Records contained in a dataset:
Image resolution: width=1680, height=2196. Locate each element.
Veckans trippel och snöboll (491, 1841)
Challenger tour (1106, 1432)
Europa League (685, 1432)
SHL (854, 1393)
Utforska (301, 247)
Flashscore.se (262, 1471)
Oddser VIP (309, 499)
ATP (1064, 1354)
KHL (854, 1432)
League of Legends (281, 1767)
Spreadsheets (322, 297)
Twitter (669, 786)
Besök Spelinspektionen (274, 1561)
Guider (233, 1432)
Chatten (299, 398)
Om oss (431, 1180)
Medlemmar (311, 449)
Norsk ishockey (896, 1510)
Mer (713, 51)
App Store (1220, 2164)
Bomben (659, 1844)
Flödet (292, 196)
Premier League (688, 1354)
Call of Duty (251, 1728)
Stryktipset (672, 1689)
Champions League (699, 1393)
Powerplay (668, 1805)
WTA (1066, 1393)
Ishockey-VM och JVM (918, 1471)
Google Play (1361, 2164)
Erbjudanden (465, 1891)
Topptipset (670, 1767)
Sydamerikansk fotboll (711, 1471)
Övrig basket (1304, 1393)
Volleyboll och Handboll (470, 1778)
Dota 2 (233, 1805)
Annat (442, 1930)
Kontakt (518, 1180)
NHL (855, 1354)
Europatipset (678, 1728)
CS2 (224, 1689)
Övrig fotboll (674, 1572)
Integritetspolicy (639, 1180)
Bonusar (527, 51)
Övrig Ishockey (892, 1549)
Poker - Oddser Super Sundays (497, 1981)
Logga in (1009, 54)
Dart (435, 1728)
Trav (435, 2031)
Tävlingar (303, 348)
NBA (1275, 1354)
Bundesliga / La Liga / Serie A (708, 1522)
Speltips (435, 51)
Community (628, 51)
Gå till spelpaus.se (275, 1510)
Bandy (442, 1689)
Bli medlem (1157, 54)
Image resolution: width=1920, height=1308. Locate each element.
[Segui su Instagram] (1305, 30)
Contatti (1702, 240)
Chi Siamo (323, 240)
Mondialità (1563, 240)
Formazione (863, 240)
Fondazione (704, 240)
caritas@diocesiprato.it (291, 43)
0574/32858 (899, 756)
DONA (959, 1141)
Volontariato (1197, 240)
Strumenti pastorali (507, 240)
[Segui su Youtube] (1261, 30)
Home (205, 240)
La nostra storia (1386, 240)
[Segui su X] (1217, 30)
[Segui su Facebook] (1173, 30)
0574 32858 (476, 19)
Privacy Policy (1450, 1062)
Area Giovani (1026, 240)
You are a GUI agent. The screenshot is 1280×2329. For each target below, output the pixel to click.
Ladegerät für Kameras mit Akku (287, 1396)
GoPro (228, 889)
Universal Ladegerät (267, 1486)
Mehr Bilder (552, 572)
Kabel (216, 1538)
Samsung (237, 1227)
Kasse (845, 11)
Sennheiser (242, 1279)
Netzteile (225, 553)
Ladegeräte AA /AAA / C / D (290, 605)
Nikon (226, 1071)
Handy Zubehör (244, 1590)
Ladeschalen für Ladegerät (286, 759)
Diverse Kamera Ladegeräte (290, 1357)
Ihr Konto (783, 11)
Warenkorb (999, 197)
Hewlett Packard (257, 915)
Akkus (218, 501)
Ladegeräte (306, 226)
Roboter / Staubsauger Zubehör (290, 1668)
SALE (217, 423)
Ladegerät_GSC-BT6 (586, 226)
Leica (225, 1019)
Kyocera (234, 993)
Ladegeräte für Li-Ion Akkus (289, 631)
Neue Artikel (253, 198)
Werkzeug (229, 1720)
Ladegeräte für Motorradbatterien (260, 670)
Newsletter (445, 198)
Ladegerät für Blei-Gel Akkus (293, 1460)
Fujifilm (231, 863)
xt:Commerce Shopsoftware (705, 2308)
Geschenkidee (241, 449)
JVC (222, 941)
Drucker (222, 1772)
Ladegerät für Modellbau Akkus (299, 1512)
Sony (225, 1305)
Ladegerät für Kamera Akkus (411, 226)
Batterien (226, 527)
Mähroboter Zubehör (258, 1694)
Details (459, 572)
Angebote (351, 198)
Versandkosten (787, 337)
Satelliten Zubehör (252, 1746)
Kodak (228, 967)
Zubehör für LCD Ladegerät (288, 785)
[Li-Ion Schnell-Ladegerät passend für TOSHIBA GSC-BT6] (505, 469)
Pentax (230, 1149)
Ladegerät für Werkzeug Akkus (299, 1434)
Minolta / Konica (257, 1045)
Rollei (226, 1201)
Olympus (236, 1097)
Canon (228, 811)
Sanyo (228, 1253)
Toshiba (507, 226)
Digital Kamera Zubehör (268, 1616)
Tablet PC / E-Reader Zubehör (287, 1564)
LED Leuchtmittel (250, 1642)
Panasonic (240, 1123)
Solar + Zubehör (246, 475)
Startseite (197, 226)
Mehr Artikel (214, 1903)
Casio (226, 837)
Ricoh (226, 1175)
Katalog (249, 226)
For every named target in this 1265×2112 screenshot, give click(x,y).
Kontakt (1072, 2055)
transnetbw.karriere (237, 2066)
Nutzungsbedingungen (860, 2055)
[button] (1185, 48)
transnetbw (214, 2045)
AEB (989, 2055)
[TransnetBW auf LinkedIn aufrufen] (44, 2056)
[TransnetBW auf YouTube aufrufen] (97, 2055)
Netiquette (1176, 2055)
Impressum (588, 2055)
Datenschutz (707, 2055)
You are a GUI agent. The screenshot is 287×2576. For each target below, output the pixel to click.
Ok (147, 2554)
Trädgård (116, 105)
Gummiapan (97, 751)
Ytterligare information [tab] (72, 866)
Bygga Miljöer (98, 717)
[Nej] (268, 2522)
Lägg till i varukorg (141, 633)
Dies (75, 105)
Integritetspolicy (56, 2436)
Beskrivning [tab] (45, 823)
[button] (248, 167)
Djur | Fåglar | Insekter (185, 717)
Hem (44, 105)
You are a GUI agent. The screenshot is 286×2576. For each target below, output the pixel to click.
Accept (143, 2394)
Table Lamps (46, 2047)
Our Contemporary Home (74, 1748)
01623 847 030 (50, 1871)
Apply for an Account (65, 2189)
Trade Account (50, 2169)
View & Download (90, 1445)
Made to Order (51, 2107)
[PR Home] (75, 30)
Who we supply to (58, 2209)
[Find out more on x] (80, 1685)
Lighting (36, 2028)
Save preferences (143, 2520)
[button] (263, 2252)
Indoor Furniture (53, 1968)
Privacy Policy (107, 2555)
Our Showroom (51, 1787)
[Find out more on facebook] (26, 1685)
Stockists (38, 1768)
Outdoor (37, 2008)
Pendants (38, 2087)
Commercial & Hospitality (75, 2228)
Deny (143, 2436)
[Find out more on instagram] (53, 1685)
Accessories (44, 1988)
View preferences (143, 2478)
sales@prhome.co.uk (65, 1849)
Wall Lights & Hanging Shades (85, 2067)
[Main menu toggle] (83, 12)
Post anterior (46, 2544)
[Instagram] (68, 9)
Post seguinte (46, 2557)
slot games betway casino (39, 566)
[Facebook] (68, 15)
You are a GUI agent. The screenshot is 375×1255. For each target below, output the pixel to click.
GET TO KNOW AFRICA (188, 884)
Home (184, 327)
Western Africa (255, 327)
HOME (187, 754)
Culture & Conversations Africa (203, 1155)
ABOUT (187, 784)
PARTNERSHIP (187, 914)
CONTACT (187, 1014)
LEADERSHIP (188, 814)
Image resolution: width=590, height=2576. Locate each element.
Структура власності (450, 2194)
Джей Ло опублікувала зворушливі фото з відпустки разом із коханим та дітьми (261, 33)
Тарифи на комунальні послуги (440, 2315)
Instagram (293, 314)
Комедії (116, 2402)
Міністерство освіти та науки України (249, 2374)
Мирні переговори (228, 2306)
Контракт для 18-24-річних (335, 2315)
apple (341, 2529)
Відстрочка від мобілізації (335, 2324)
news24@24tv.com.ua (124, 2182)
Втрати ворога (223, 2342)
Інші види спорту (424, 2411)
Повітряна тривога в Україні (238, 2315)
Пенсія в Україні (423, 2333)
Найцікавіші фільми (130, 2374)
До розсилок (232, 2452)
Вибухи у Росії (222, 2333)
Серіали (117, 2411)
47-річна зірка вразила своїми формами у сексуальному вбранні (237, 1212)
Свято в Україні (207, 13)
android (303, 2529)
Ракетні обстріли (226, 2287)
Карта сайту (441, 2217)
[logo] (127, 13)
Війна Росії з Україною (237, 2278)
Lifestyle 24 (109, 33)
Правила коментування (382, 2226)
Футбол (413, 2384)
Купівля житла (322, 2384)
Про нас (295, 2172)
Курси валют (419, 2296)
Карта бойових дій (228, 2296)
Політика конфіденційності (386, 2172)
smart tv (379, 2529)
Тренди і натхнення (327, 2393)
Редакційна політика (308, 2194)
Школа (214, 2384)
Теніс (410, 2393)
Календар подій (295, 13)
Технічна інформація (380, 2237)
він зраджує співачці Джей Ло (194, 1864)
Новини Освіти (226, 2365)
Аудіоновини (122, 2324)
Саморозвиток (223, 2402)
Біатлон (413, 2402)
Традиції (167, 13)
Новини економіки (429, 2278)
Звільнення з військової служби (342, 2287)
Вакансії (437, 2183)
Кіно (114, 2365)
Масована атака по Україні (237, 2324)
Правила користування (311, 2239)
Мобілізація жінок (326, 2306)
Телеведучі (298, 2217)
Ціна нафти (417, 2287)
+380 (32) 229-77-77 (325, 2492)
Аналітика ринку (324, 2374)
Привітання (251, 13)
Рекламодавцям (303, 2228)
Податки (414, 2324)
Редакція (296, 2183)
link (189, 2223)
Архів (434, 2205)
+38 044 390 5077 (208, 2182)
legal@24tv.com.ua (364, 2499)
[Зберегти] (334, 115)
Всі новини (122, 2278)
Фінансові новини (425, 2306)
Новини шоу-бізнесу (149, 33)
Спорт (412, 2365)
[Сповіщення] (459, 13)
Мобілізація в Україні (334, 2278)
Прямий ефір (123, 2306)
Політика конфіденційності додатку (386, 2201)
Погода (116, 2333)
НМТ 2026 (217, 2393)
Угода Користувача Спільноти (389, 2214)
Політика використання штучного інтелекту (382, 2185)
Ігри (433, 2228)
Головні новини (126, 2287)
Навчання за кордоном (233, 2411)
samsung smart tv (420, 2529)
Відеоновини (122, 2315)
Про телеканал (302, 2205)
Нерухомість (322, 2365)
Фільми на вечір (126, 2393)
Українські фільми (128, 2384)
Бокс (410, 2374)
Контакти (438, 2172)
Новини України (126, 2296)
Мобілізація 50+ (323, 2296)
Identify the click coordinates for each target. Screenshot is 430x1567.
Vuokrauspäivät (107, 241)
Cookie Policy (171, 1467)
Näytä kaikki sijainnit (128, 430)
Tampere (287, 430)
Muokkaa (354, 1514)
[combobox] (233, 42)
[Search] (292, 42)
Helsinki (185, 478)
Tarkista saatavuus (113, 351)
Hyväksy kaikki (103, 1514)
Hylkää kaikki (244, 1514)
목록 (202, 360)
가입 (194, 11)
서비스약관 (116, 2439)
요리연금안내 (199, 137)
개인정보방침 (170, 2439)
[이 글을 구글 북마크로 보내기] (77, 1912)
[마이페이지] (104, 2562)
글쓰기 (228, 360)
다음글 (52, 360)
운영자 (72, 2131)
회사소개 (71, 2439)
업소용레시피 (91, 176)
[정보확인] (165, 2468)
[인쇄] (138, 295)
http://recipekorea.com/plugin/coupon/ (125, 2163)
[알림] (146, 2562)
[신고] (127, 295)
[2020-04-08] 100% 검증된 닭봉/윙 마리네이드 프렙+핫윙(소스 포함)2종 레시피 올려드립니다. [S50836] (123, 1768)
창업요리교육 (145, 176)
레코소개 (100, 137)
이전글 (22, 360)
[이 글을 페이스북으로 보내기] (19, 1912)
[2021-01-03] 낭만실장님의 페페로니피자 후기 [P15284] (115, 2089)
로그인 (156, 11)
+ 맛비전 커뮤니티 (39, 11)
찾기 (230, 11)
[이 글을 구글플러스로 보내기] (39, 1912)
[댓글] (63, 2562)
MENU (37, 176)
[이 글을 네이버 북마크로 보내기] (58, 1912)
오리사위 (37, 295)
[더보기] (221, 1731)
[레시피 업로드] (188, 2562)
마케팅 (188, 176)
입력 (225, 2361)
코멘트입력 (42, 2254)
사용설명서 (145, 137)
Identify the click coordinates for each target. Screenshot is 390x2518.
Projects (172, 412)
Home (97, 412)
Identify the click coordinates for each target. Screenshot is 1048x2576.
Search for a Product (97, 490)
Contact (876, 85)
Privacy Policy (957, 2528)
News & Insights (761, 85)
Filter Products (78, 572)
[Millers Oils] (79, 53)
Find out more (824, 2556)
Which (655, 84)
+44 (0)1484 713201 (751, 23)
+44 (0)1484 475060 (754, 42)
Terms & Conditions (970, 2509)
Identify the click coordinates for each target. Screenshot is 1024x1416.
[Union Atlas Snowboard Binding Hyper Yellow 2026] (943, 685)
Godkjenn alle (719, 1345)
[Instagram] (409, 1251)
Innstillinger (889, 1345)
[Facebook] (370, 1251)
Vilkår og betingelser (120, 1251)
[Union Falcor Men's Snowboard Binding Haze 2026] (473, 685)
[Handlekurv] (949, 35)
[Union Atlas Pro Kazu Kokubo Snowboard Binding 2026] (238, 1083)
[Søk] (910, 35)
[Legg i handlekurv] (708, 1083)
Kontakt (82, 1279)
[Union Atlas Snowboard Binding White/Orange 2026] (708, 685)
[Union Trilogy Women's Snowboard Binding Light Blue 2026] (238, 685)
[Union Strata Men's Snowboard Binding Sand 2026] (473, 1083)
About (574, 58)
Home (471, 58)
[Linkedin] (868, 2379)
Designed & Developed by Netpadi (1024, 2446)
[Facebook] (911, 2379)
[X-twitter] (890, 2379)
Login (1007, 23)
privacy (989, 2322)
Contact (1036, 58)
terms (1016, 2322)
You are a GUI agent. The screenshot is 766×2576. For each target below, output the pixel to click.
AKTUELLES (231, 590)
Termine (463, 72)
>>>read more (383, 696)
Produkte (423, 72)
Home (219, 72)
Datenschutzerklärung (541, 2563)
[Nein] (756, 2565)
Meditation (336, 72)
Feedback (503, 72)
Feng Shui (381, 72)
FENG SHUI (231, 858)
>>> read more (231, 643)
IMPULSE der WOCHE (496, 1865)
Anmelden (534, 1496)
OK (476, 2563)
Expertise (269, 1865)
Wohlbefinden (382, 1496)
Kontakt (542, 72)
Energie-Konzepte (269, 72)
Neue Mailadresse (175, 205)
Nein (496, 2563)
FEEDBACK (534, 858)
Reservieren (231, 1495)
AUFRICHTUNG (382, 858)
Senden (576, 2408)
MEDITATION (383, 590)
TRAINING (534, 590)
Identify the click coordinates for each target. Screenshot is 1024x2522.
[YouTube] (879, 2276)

ABOUT THIS TASK >> Extract every line containing the string "resolution" from the data above.

FINAL ANSWER >>
Image resolution: width=1680, height=2196. Locate each element.
Image resolution: width=1920, height=1308. Locate each element.
Image resolution: width=590, height=2576. Locate each element.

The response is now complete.